IT was a good day for SNP members yesterday. With votes on land reform and fracking, they showed the party leadership that they are not here to be taken for granted. The members will not accept “close enough”or “better than what the others have proposed”.

The party now has over 114,000 members, four times as many as they had just after the referendum last year. Astonishingly, they now have nearly a third of Labour’s membership in the UK.

This is a membership who care deeply about their party. This is a membership with a huge amount of power – and yet it is incredibly disciplined.

There is a simple reason for this. It is because they have known defeat.

Many in the SNP are impatient for independence, although they believe they will see it in their lifetimes, they want it sooner rather than later.

But there will be no crazy demands for a referendum for the sake of it from the thousands of members crammed into Aberdeen’s conference centre.

These, for the most part, are people who had never been in politics before. They had never known what it was to lose an election.

Most SNP politicians and activists, and indeed most politicians and activists from all Scotland’s political parties know what it is to lose.

But on September 19 last year, a whole, massive swathe of society felt what it was to lose for the first time.

They responded by joining the SNP and the Greens. By signing up to community councils and local groups.

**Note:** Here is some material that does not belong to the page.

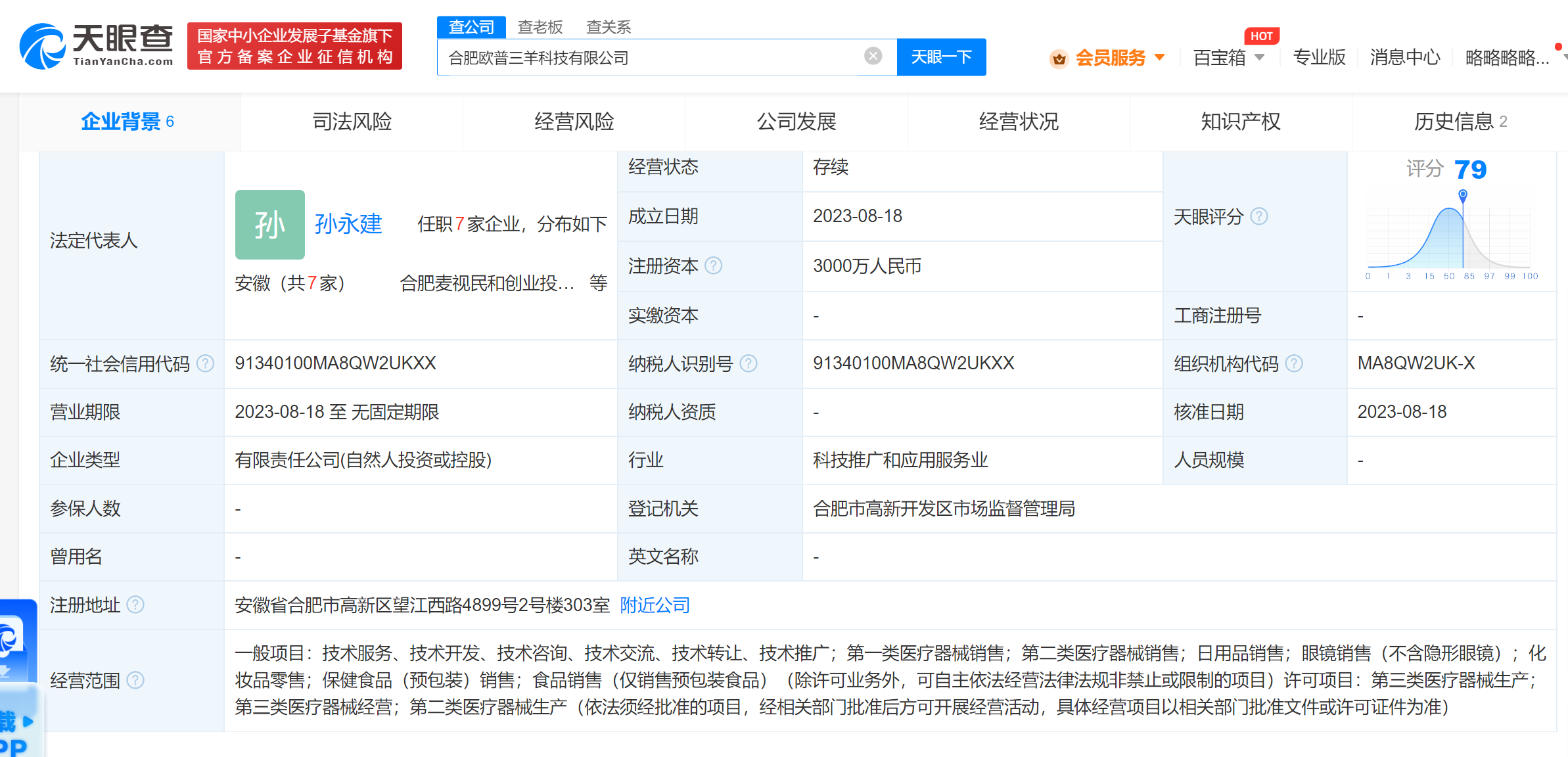Click help icon next to 组织机构代码
Viewport: 1568px width, 757px height.
click(x=1293, y=363)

They signed up by being active.

But that experience of losing has never gone away.

The next referendum will, as it should, only be when it can be won.

Today’s speech by Nicola Sturgeon is the start of the election campaign proper.

The SNP’s rivals accuse it of being singularly focused on the constitutional question. Yet it has governed for eight years.

Now it is about the state of our schools, our hospitals, our infrastructure and the quality of our life in Scotland.

Let the political parties competing for our votes be judged on their record and on their promises.